Auch heuer folgten weiter über 100 Frauen dem Ruf und versammelten sich in der Mehrzweckhalle. Bürgermeisterin Gertrud Werner (UW) und ihre Dorfweiber hatten sich allerlei Mitreißendes für die närrischen Frauen einfallen lassen. Dazu unterhielten die "Musik Tramps" die Frauen mit heißen Klängen bis in die frühen Morgenstunden. Naturgemäß durften auch nicht die kleinen Sketche mit lokalem Hintergrund fehlen. Da ging es zum Beispiel um eine Fahrt mit der unvergesslichen SeKu-Bahn, die früher von Schülern über die Arbeiter bis hin zu den Bauernweibern mit ihrem Kleinvieh so ziemlich alles beförderte, was nach Eckental oder nach Erlangen musste.
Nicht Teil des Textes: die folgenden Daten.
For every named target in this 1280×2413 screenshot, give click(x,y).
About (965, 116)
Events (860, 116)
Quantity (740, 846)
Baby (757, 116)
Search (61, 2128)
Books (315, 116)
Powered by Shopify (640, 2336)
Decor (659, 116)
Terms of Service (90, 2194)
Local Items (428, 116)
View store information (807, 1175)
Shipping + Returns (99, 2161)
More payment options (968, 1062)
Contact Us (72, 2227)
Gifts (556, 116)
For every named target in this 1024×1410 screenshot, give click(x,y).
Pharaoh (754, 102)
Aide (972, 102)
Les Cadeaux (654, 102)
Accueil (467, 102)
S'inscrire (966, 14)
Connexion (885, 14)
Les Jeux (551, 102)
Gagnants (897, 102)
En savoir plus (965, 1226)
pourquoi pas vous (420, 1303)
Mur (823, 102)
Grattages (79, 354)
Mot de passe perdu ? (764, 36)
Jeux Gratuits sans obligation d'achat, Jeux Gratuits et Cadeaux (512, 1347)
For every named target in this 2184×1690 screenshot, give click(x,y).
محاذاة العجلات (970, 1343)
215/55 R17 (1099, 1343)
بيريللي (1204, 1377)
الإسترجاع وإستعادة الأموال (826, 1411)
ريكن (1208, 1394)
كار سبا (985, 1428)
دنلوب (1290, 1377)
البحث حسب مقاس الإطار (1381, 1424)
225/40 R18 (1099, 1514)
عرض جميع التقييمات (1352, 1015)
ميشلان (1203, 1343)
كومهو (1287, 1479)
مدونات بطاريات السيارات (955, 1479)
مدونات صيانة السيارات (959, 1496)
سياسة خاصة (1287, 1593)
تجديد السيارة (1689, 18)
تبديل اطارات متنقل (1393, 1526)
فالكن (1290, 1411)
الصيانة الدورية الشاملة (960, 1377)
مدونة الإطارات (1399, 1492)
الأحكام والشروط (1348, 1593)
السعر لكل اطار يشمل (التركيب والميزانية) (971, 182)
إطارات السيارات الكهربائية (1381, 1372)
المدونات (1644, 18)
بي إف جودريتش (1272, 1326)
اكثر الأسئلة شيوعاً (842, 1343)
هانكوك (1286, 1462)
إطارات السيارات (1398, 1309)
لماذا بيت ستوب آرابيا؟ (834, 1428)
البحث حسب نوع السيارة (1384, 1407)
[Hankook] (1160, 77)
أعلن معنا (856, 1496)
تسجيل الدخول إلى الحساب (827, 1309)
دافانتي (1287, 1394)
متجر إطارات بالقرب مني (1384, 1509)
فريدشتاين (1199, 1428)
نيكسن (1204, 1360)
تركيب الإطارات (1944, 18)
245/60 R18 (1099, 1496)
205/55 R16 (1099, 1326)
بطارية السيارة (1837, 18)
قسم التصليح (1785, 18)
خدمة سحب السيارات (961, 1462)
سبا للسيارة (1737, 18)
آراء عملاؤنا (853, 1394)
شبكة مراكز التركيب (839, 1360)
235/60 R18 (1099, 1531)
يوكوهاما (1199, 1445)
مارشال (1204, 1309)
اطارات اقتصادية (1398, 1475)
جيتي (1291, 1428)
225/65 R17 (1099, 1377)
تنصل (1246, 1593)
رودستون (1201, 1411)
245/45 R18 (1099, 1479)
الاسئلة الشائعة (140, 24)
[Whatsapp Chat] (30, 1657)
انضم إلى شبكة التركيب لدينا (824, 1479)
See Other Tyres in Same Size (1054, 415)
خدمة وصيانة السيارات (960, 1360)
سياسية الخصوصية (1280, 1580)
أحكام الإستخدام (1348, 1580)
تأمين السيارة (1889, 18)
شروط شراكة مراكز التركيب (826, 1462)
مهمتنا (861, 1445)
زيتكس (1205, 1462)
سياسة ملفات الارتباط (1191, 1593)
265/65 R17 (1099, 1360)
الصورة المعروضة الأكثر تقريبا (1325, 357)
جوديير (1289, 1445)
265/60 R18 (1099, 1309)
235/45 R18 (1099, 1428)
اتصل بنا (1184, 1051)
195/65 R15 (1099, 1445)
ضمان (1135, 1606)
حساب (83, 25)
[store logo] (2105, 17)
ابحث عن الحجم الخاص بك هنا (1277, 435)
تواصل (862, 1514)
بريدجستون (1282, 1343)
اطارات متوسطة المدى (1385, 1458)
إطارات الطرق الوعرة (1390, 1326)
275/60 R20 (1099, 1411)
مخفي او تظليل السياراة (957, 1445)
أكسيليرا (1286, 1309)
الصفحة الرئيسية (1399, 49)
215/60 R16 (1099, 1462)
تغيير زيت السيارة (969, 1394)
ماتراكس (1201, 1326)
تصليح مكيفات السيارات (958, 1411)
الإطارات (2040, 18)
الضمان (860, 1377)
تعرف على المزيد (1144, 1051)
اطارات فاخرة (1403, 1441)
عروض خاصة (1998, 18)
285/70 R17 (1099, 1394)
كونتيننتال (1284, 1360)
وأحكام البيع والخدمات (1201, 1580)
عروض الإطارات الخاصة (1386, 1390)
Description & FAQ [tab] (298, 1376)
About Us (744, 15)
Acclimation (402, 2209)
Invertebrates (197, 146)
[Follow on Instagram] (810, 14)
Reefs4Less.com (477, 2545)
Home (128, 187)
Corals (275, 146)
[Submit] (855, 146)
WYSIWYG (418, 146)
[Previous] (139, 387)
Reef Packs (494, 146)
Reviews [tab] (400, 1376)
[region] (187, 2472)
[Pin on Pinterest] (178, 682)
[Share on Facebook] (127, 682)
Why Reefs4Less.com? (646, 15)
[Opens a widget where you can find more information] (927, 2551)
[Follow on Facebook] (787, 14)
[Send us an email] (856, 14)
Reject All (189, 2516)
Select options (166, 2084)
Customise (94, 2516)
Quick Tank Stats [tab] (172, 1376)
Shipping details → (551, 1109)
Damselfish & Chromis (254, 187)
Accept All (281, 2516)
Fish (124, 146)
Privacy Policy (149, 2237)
Natürlich war eine solche Zugfahrt immer auch eine Art Börse, wo die neusten Informationen und Gerüchte gehandelt wurden. Nicht nur die närrischen Weiber würden es sicherlich zu schätzen wissen, wenn der "Klatsch- und Tratsch-Express" wieder seine Fahrt aufnehmen würde. Groß war das Gekreische, als das Männerballett "Piemont-Kirschen" auftrat und dabei seine mehr oder weniger geballte Männlichkeit den bereits sehnsüchtig wartenden Narrenweibern präsentierte.

250 Euro gespendet

Dabei schwangen die Männer immer wieder kokett die Schrubber. Als Belohnung für ihre Verrenkungen steckten ihnen die weiblichen Besucher Gutscheine in die kokett auf den Oberschenkeln drapierten Strumpfbänder.

Wer von den Gästen noch aufnahmefähig war, konnte sich zu vorgerückter Stunde von den Schmonzetten der beiden Sendelbacher Urgewächse "Sieglinde & Hans-Wernerle" (Alexandra Eberl und Eva-Maria Regenfuß) über deren schon länger zurückliegende Schulzeit und die depperten Verwandtschaft begeistern lassen. Georg Walz als "Ötzi" war mit seinen Liedern für den Schlusspunkt des Abendprogramms zuständig.
Das Beglückenste war aber das schnöde Geld. Stolze 250 Euro konnten die Närrinnen dem Kinderpalliativ-Team des Freundeskreises in der Kinderklinik Erlangen spenden.